The eastern and western coasts that encompass the outer fringes of Metro Manila, the cities of Manila, Pasay, Parañaque and Las Piñas, lower Taguig and Muntinlupa, are abundant with clay—a material brought about by the thousands of years of weathering of pyroclastic ash and tuff, weathered with the presence of water. The water came from the adjacent water bodies of Manila Bay and Laguna Lake or as runoff from the higher areas.

The areas that were more centrally located and more elevated as well, like Makati, Mandaluyong, upper Taguig, San Juan, and Quezon City, have harder and thicker bedrock of pyroclastic sediments also from both ash and tuff, although in this case made compact by drier conditions.

Smooth-cut and up-close: pebble-sized fragments and sand are compacted through thousands of years, and are hardened into what we know as adobe.

While the traditional indigenous Philippine structures were made from bamboo and nipa, early Philippine colonizers had made good use of the abundant adobe as a fireproof material. Most significant to the maximization of this stone are the large churches and cathedrals that were built by our Spanish colonizers.

The San Agustin Church, for example, was originally built from timber and was twice ravaged by fires until it was finally re-built in 1586 using adobe stone from Bulacan, the hills of Binangonan and San Mateo, and finally completed in 1604 to the structure that it is today, except for one missing bell tower that fell during one of the 16th or 17th century earthquakes.

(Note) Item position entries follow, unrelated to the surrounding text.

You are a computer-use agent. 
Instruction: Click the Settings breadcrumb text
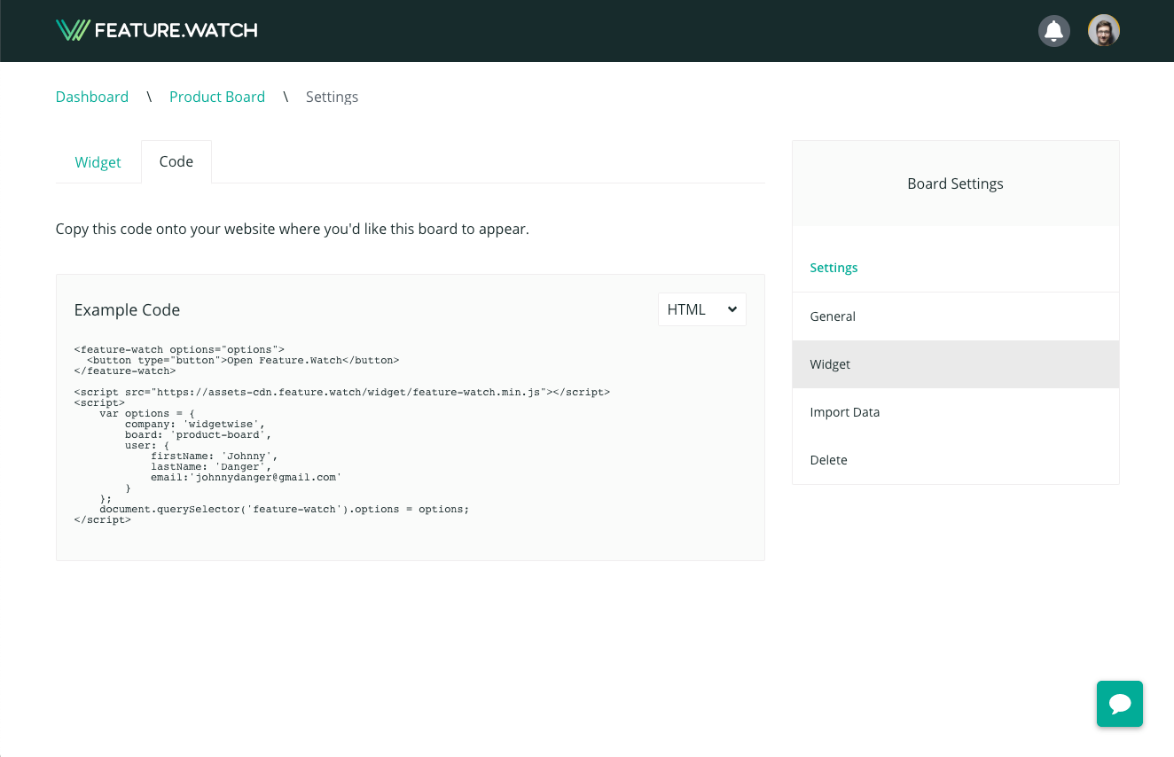tap(332, 97)
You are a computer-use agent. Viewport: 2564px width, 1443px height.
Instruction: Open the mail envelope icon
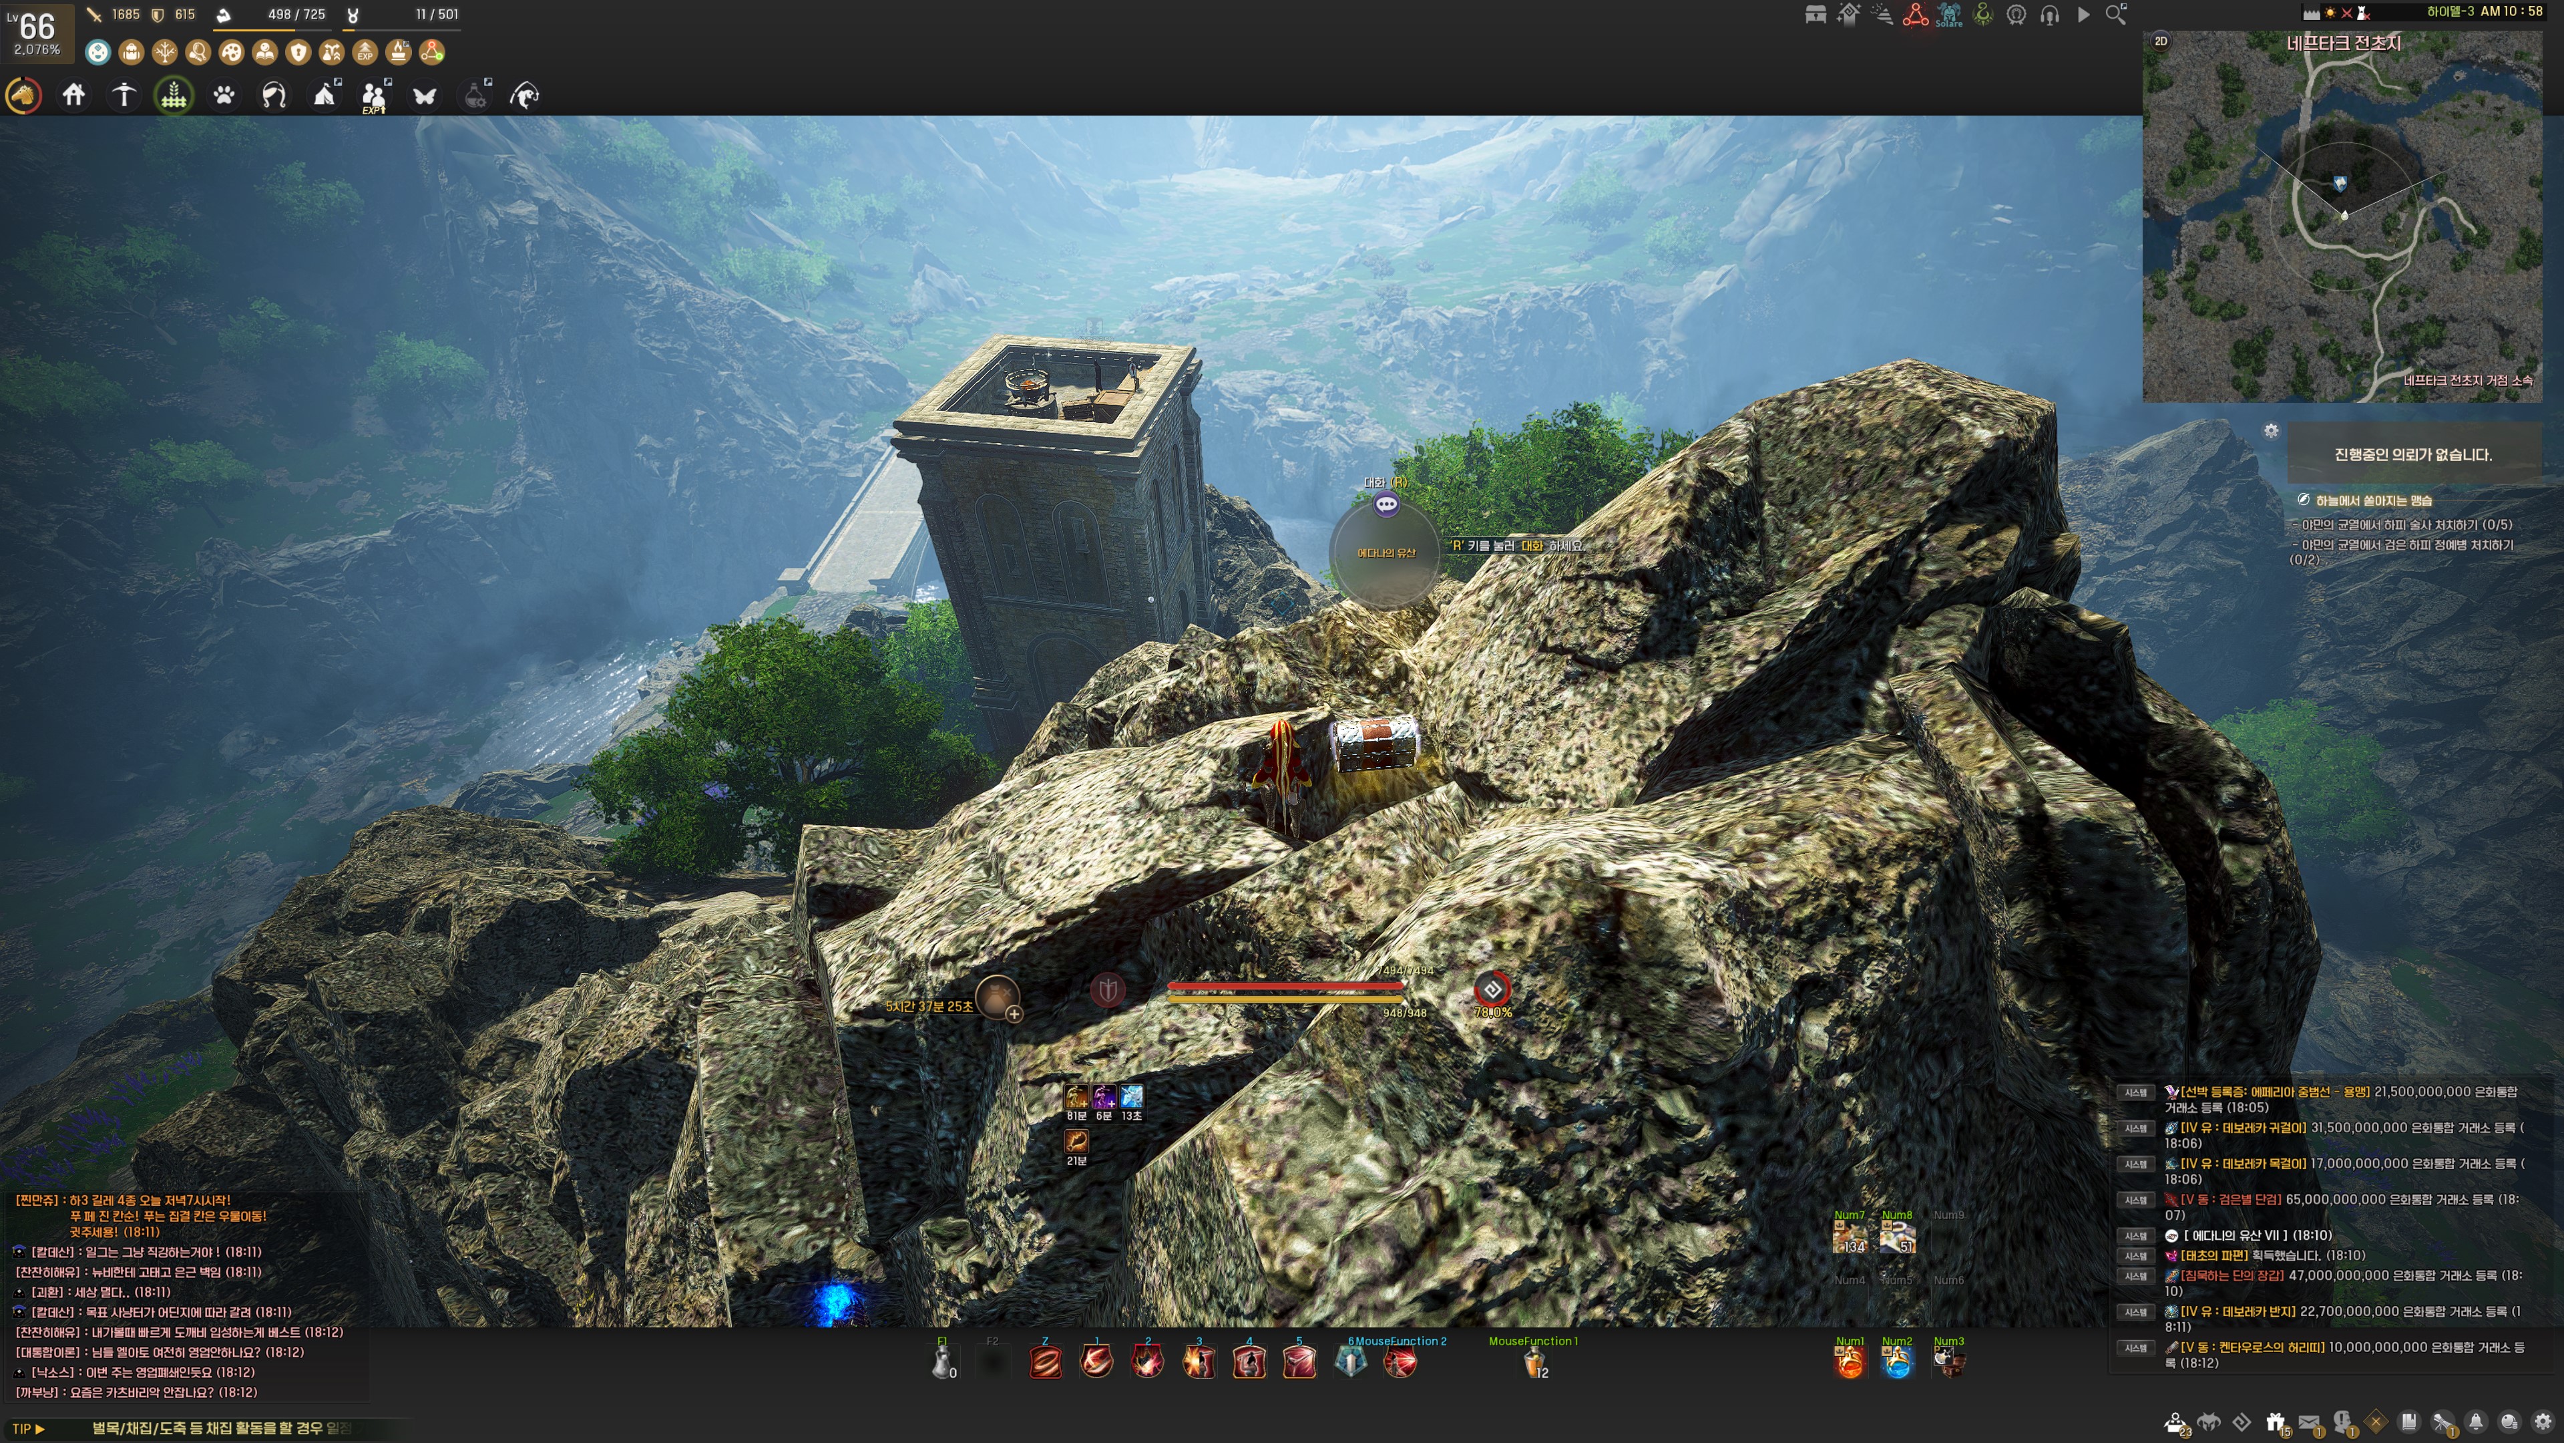point(2309,1422)
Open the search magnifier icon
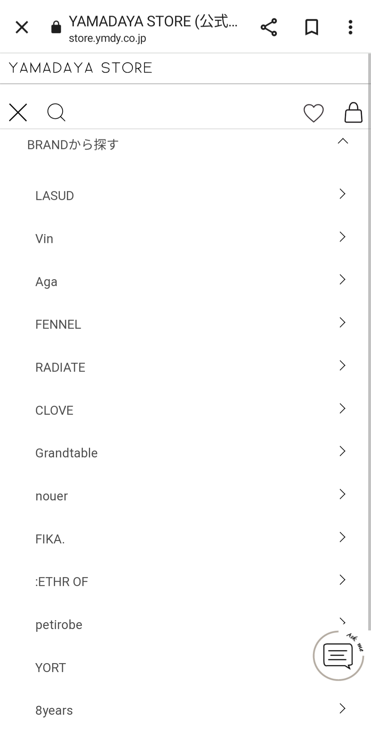 click(56, 113)
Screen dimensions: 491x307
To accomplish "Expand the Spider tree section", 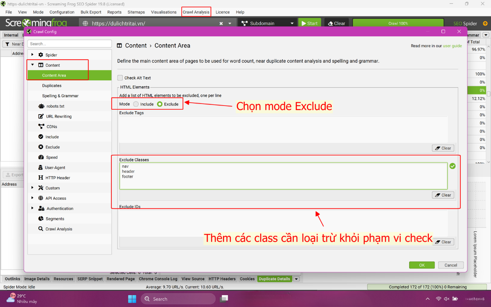I will click(32, 55).
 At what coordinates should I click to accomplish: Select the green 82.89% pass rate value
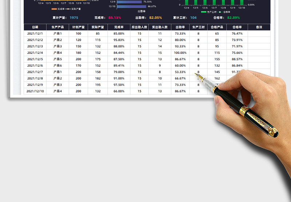click(x=233, y=17)
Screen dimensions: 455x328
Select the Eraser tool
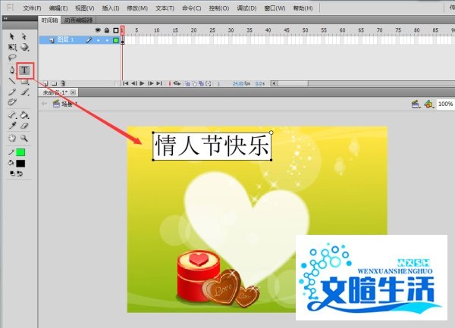[24, 126]
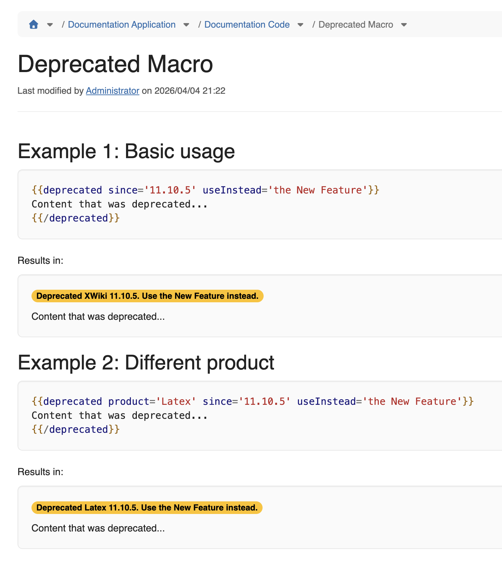This screenshot has width=502, height=564.
Task: Select the Deprecated Macro breadcrumb item
Action: click(x=356, y=24)
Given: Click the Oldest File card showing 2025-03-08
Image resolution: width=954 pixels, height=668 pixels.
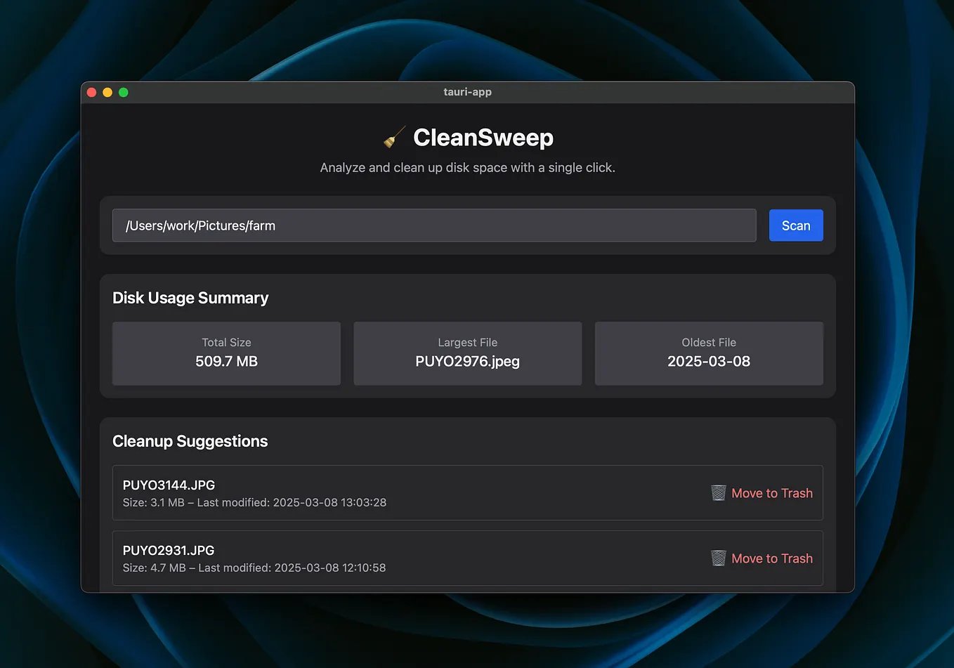Looking at the screenshot, I should pos(709,353).
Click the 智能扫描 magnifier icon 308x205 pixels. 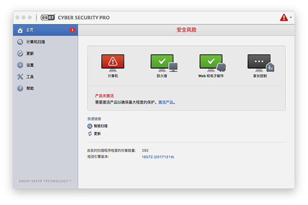point(90,126)
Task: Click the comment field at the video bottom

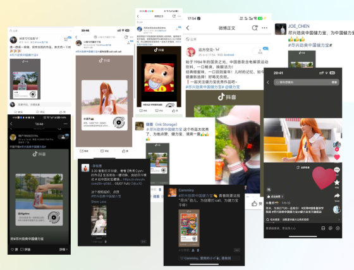Action: pyautogui.click(x=291, y=228)
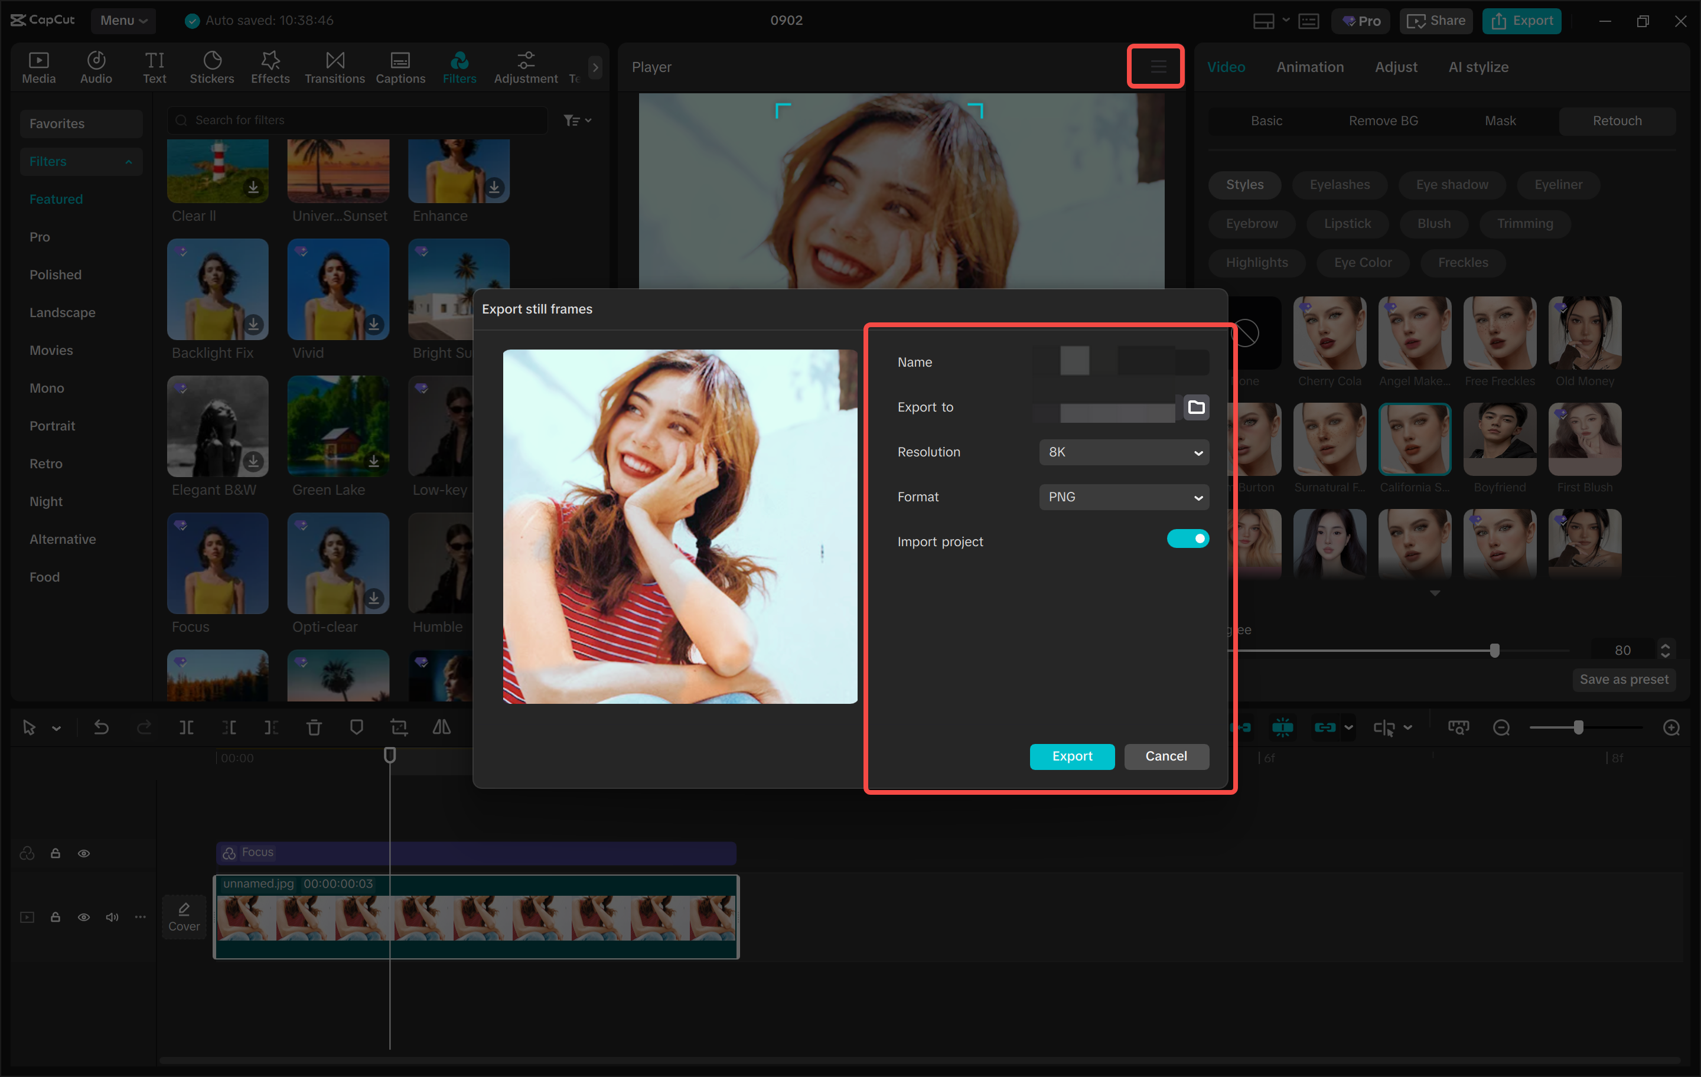Click the Mirror/flip icon above the timeline
The height and width of the screenshot is (1077, 1701).
(x=441, y=727)
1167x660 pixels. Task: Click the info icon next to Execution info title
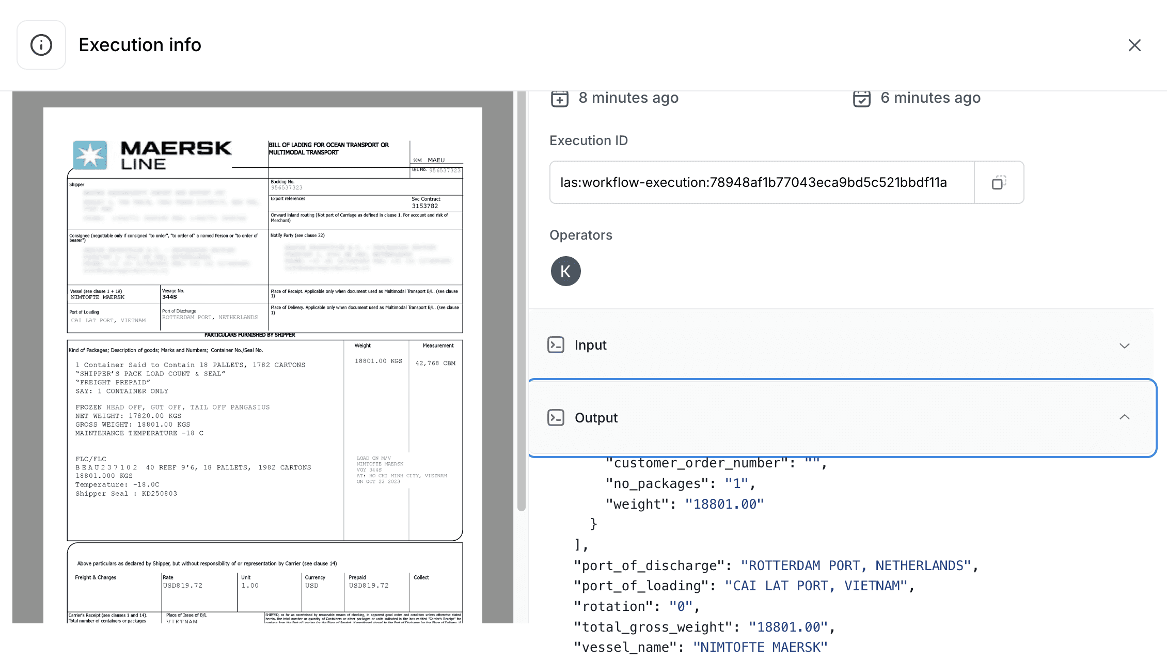[41, 45]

The Spanish-Filipino ancestral house popularly known as the “bahay na bato” (literally translated as “house of stone”) employs traditional Philippine timber construction for its upper level, and the more then novel Spanish construction of hewn adobe stone for its lower floor. Amusingly, the earlier versions of the “bahay na bato” also used adobe for the upper floor, but the frequency of earthquakes called for a thinner, lighter and more tensile material. Hence, the hybrid version of stone and timber.

In the ’60s and the ’70s, many residences used adobe for their fences, as it was widely available and rather inexpensive. It was common to build adobe walls without any reinforcing bars but it was unstable and unsafe, even when wider blocks of adobe were used. Fences tumbled during earthquakes and its porosity compromised the structural qualities. During this time and many years thereafter, adobe would be used as a decorative facing for walls. Large developments like country clubs and hotels used large blocks of adobe to add warmth and texture to their expansive spaces.

It was popular for houses, too. I recall visiting many homes where adobe, in regularly cut brick sizes, would be stacked as decorative material, sometimes in varying shades of brown. Crumbled and mixed with plaster, the “adobe finish” was used in lieu of a painted finish in structures designed with the modernist-brutalist concepts. In more contemporary applications, the adobe is used cut smooth and plumb, patterned in a variety of ways, and used quite like any other natural stone.

As I write this, Taal Volcano has once again blown off steam. I think about how people will spend hours sweeping away sand and ash, properly disposing of this material.

I also think of those that will fall on some untouched land somewhere, to be long forgotten until it is dug out, thousands of years later, and used in someone’s edifice. And while I’m fascinated by adobe and its origins, I think we have enough volcanic deposits to work with. Taal can please quiet down now.